§ BRANO
Incompatibilità dottori commercialisti – incompatibilità pensioni
La problematica dell’incompatibilità nell’ambito dell’ordinamento professionale dei dottori commercialisti è particolarmente delicata per quanto riguarda la tematica dell’esercizio del commercio, soprattutto nell’ambito societario. Il nodo del contendere deve individuarsi nel concorso tra due norme potenzialmente contraddittorie; la norma, cioè, che include, tra le attività tipiche dei dottori commercialisti, l’amministrazione d’aziende e quella, apparentemente di segno contrario, che stabilisce l’incompatibilità dell’esercizio del commercio per conto terzi.
La problematica si pone, dunque, ogni qual volta il dottore commercialista assuma cariche societarie (quali quella del socio accomandatario di SAS o quella del socio di SNC) che gli conferiscano l’astratta possibilità dell’esercizio del commercio in nome e per conto della società e, tuttavia, si astenga in concreto dall’esercizio del commercio limitandosi a svolgere attività professionale d’amministrazione aziendale.
Al riguardo, dovrebbero ritenersi dirimenti i principi e criteri informatori per la valutazione dei casi di incompatibilità elaborati dal Consiglio Nazionale dei Dottori Comemrcialiti che prevedono “la nozione di esercizio…del commercio in nome proprio o in nome altrui, attiene ad un concreto esercizio di fatto delle dette attività. La nozione di esercizio è propria e specifica ai fini della disposizione in questione”. Peraltro tale nozione è posta espressamente in contrapposizione con l’incompatibilità legata all’assunzione di una mera qualità (come, ad es. quella di ministro di qualunque culto) laddove è l’assunzione della qualità che, di per sé, determina l’insorgenza della fattispecie d’incompatibilità.

§ BREVE ESERCIZIO 1
Nel brano sull'incompatibilità dei dottori commercialisti, quale esempio si porta di incompatibilità legata all'assunzione di una mera qualità?
§ BREVE ESERCIZIO 2
Scrivi il seguito del brano sull'incompatibilità dei dottori commercialisti, riprendendo subito dopo la sua ultima frase.

§ DATI FORNITI
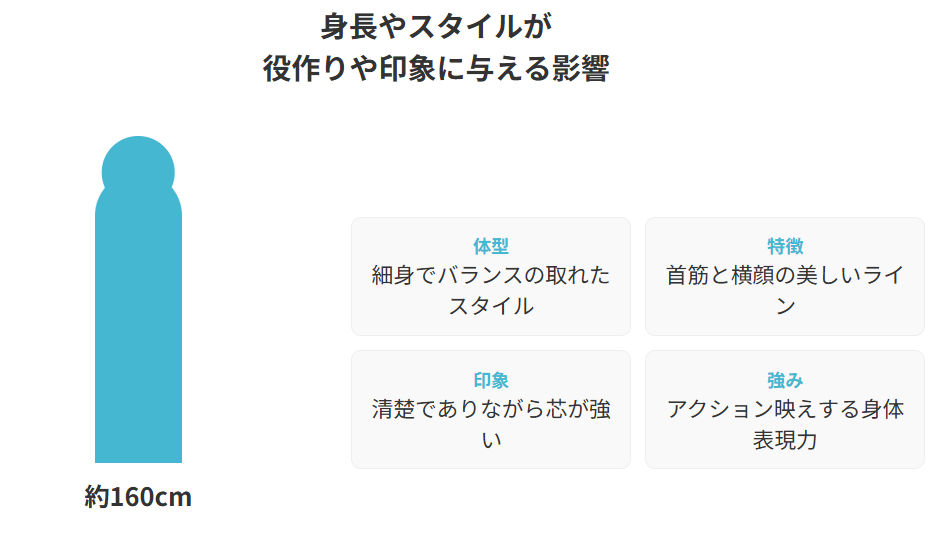This screenshot has width=934, height=539.
Task: Click the text 首筋と横顔の美しいライ
Action: 785,275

§ RISPOSTA CORRETTA 1
Quella di ministro di qualunque culto.

§ RISPOSTA CORRETTA 2
Sul punto, peraltro, l’art. 4 del D.Lgs. n. 139/2005 ha ampiamente rivisitato la fattispecie dell’incompatibilità dell’attività di dottore commercialista con l’esercizio del commercio limitando l’ambito dell’incompatibilità all’esercizio dell’ “attività di impresa, in nome proprio o altrui e, per proprio conto, di produzione di beni e servizi, intermediaria nella circolazione di beni o servizi, tra cui ogni tipologia di mediatore, di trasporto o spedizione, bancarie, assicurative o agricole, ovvero ausiliarie delle precedenti”. L’art. 4 citato specifica, altresì, che: “l’incompatibilità è esclusa qualora l’attività, svolta per conto proprio, è diretta alla gestione patrimoniale, ad attività di mero godimento o conservative, nonché in presenza di società di servizi strumentali o ausiliari all’esercizio della professione, ovvero qualora il professionista riveste la carica di amministratore sulla base di uno specifico incarico professionale e per il perseguimento di colui che conferisce l’incarico” .
Sulla base delle richiamate disposizioni, sembrerebbe che l’incompatibilità tra l’attività dei dottori commercialisti e l’assunzione di cariche societarie sussista solo laddove le società si occupino di attività di produzione di beni e servizi o di attività di intermediazione nella circolazione di beni e servizi e laddove il dottore commercialista si occupi concretamente dell’esercizio di dette attività. In ogni caso la sussistenza di uno specifico incarico professionale della società sembrerebbe, di per sé, atto ad escludere la fattispecie dell’incompatibilità. In particolare particolarmente delicata risulta l’interpretazione della nozione, utilizzata dal Legislatore, di: “perseguimento dell’interesse di colui che conferisce l’incarico”. Tale ultima circostanza unitamente alla sussistenza di uno specifico incarico professionale esclude la ricorrenza della fattispecie dell’incompatibilità.
Il problema è, dunque, stabilire se l’interesse di cui parla norma sia da considerare in senso tecnico – giuridico o, invece, come un interesse di mero fatto. Nel primo caso, infatti, sarebbe, in sostanza, sempre sufficiente l’incarico professionale ad escludere l’incompatibilità in quanto l’interesse perseguito, in senso tecnico, è quello della società.
Ove, invece, l’interesse fosse anche quello di fatto, il problema si sposterebbe sulla valutazione del livello della partecipazione societaria.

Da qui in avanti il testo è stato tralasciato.